As most of your listeners, we know you like real examples. It is a French ice -cream company which was bough by English investors a few years ago. They quickly divested themselves out of it and its workers. About 20 (or so) laid-off workers decided to Go Coop, rather than give-up. 2 or 3 years later, they are thriving. (The Coop was on the French news on TV5 a few days ago). Old company name: Pilpa (Carcassonne). New name : La belle Aude. Company Web site: One of the past articles on it: http://www.midilibre.fr/2014/04/21/carcassonne-les-anciens-pilpa-ont-commence-a-produire-leurs-propres-glaces,851069.php>
Dear prof. Wolff, what are your thoughts on Justice Democrats? Could You speak about it on your monthly Democracy at Work talk?
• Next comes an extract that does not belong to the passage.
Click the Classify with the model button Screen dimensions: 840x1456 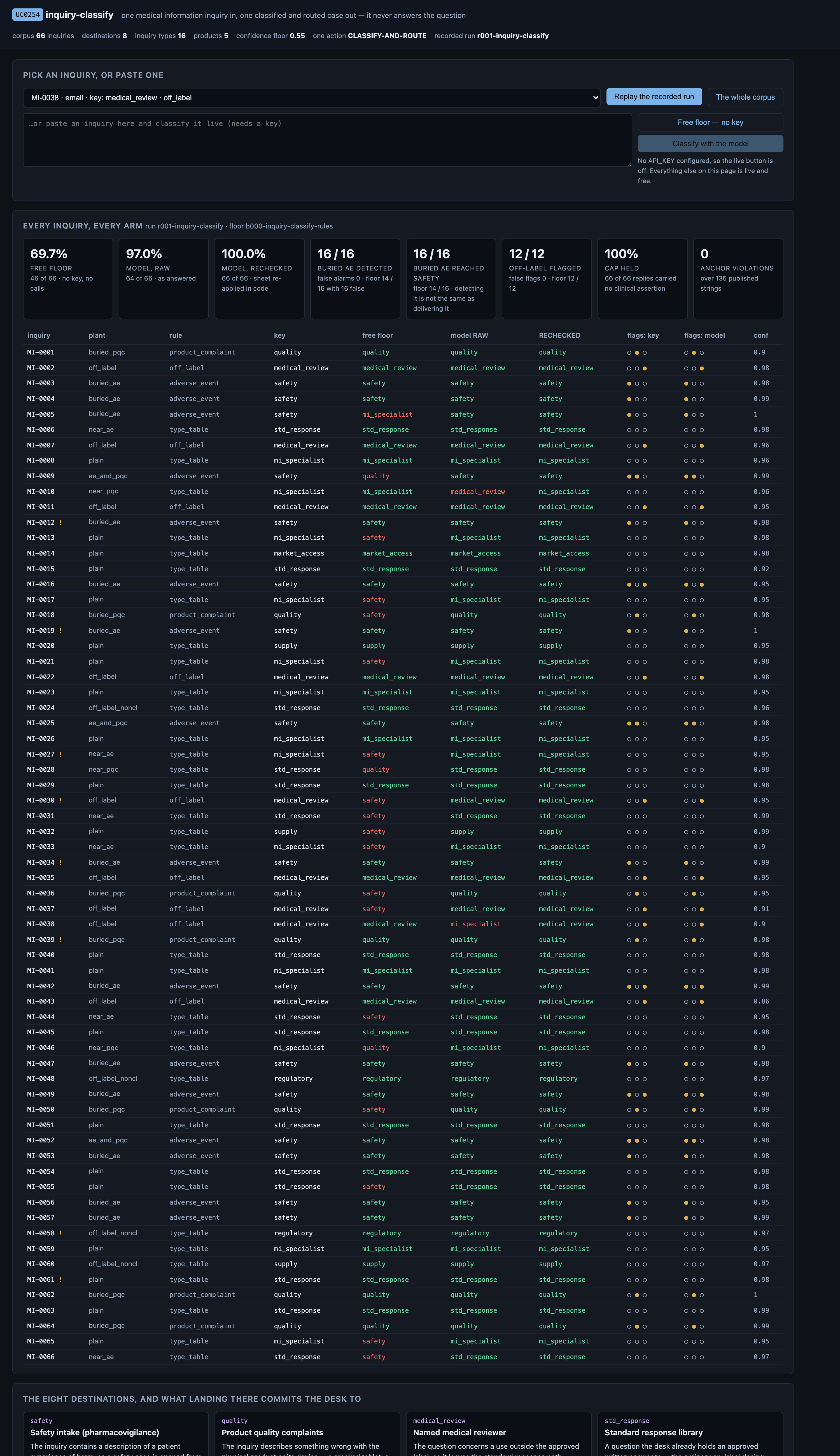710,144
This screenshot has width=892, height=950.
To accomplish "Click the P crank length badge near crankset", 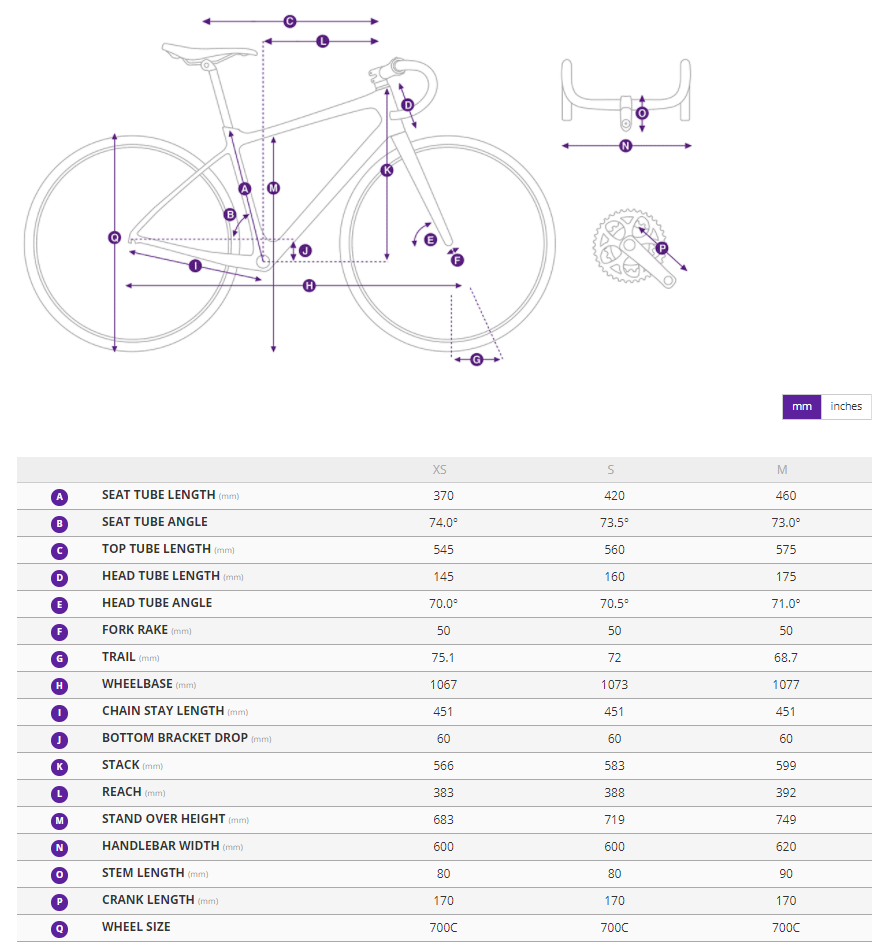I will (662, 246).
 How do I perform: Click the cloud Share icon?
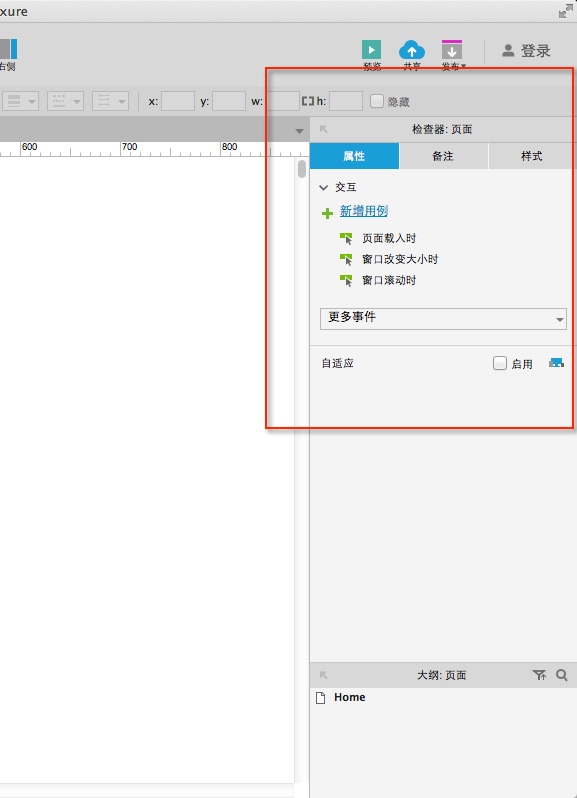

Leaving some links for your information. - Edwin. https://en.wikipedia.org/wiki/Justice_Democrats https://justicedemocrats.com/ https://www.quora.com/What-are-your-thoughts-on-the-Justice-Democrats/answer/Ed-Winn-4?srid=uGDib
Chump threatens to withhold federal funds from sanctuary cities and states. Is there a precedent or means for those threatened to withhold the very funds collected via various sales taxes?
I understand that around 50% of the population has no connection to the stock market. I assume that the majority that is involved with stocks has an indirect interest through mutual funds, retirement accounts, etc. I understand that fees over time extract tremendous value from the holder. I believe that Dr. Wolff has stated that 75% of all stocks are owned by 1% of stockholders. If the stock prices are going up, my guess it is usually not because companies are making new products such as a new I-phone, but rather through buy outs, reducing labor costs, lay offs, cheating on environmental laws, not paying taxes, speculation, etc. Then to add insult to injury, dividends and profit on selling stock are generally taxed at lower rates than earning from labor.
https://www.bloomberg.com/view/articles/2017-02-06/why-not-make-economics-a-science While I feel the author is correct in some of his assumptions and his overall points, I can't help but feel like he is mistaking Macroeconomic policy for the return of Classical economics that has dominated economic policy since the 1950's. Lassiez-Faire, Supply Side economics and the return of the "Invisible Hand" have all dominated Macroeconomic policy. I also feel like labeling the 2008 bailout "Keynesian" is inaccurate as I do not believe Keynes would have agreed with trickledown economics. To say Macroeconomic policy has failed in that sense is to continue to fail to acknowledge the criticisms of the branch of populist macroeconomics such as Keynes and Marx as well as many others that have been systematically ignored or in some cases silenced. It seems to me that the article fails to recognize the systemic prejudice inside the field of economics.